- [EXERCISE REQUIREMENTS]:
Reproduce every one of the items below word for word, leaving the pictures out of your copy.

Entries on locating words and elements
· · · · · · ·

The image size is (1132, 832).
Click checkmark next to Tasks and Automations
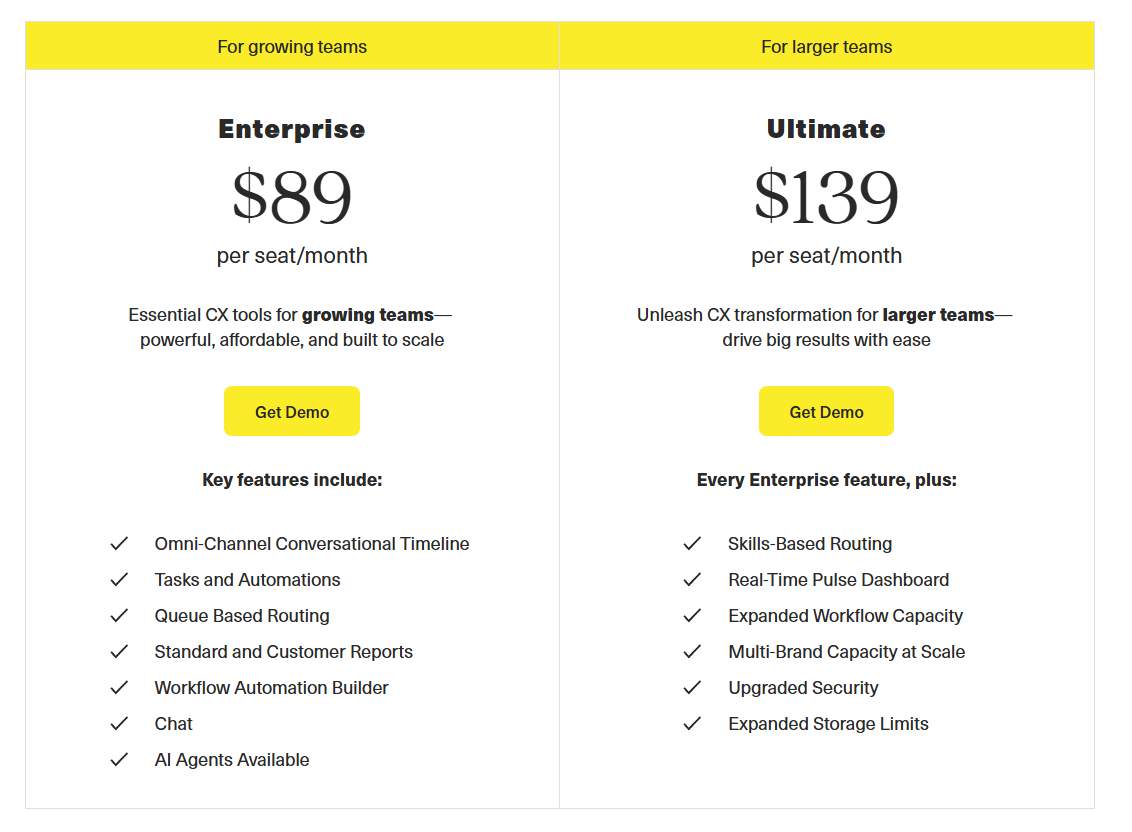point(119,580)
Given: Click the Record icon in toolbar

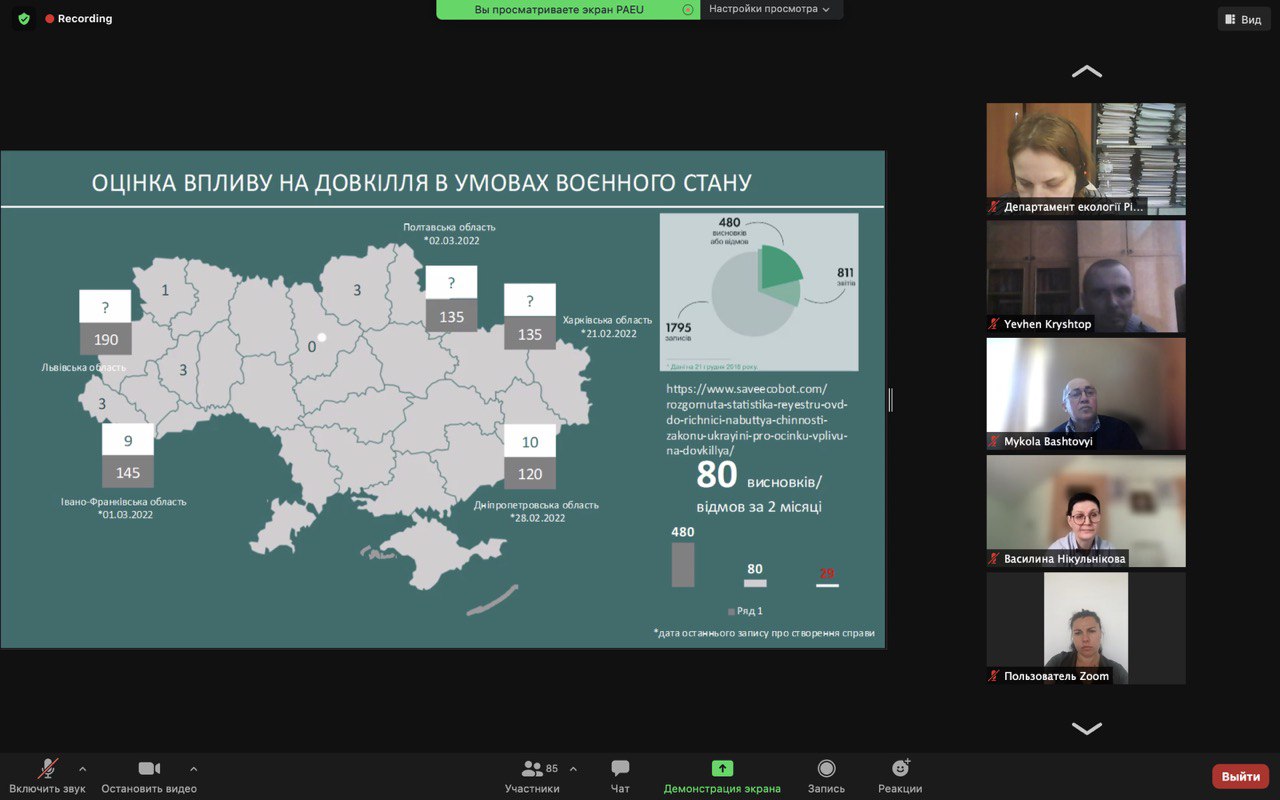Looking at the screenshot, I should tap(826, 769).
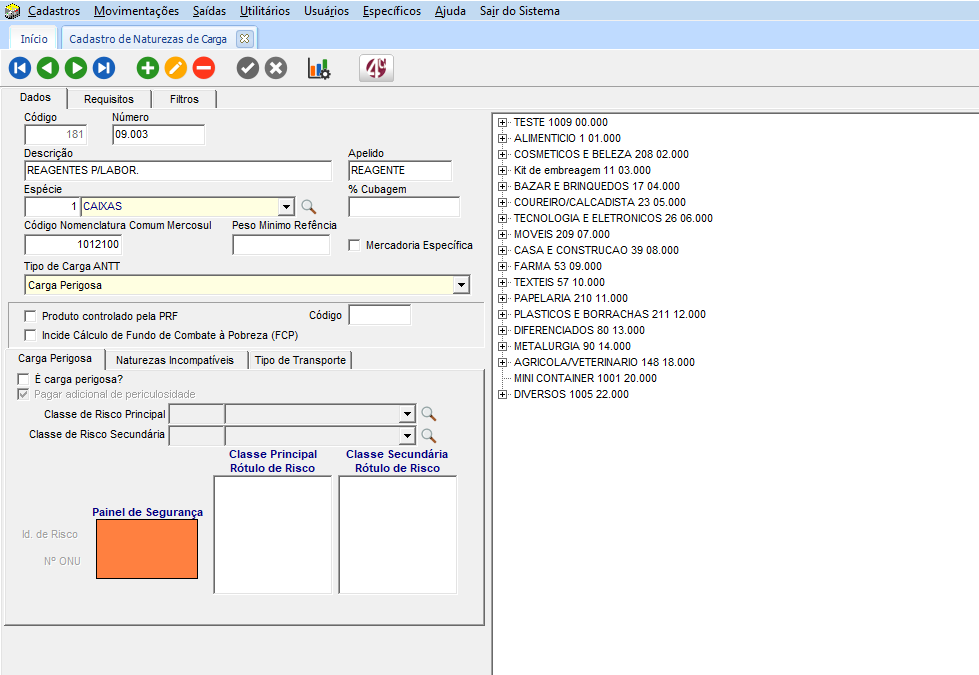The image size is (979, 675).
Task: Expand the FARMA 53 tree node
Action: click(x=503, y=266)
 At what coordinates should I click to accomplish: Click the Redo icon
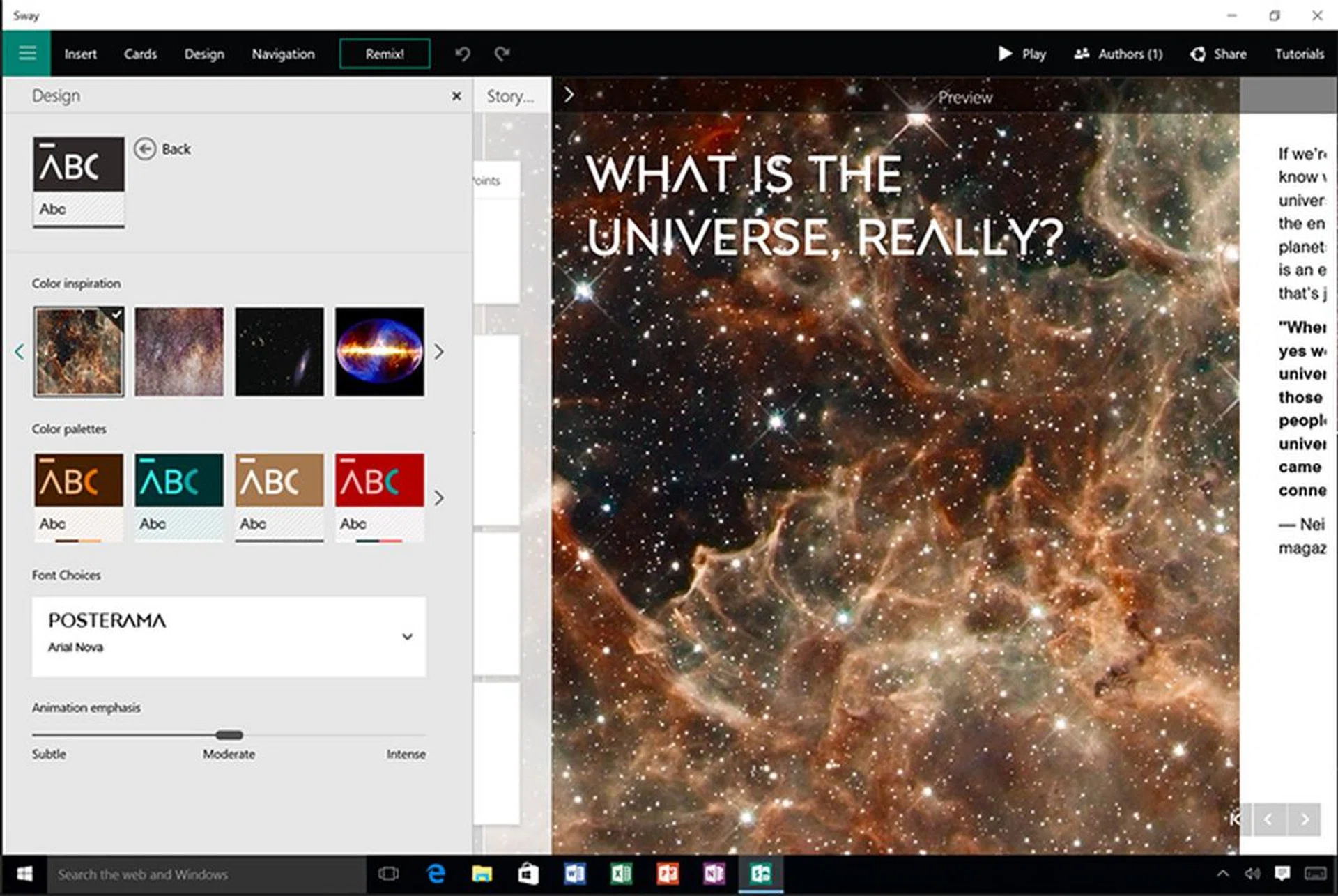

· · · · · · ·

- [CORRECT ANSWER]:
The image size is (1132, 832).
Click checkmark next to Tasks and Automations
point(119,580)
Given: Click the Record icon in toolbar

Looking at the screenshot, I should tap(826, 769).
The image size is (979, 675).
Task: Expand the FARMA 53 tree node
Action: click(x=503, y=266)
 At what coordinates should I click to accomplish: Click the Redo icon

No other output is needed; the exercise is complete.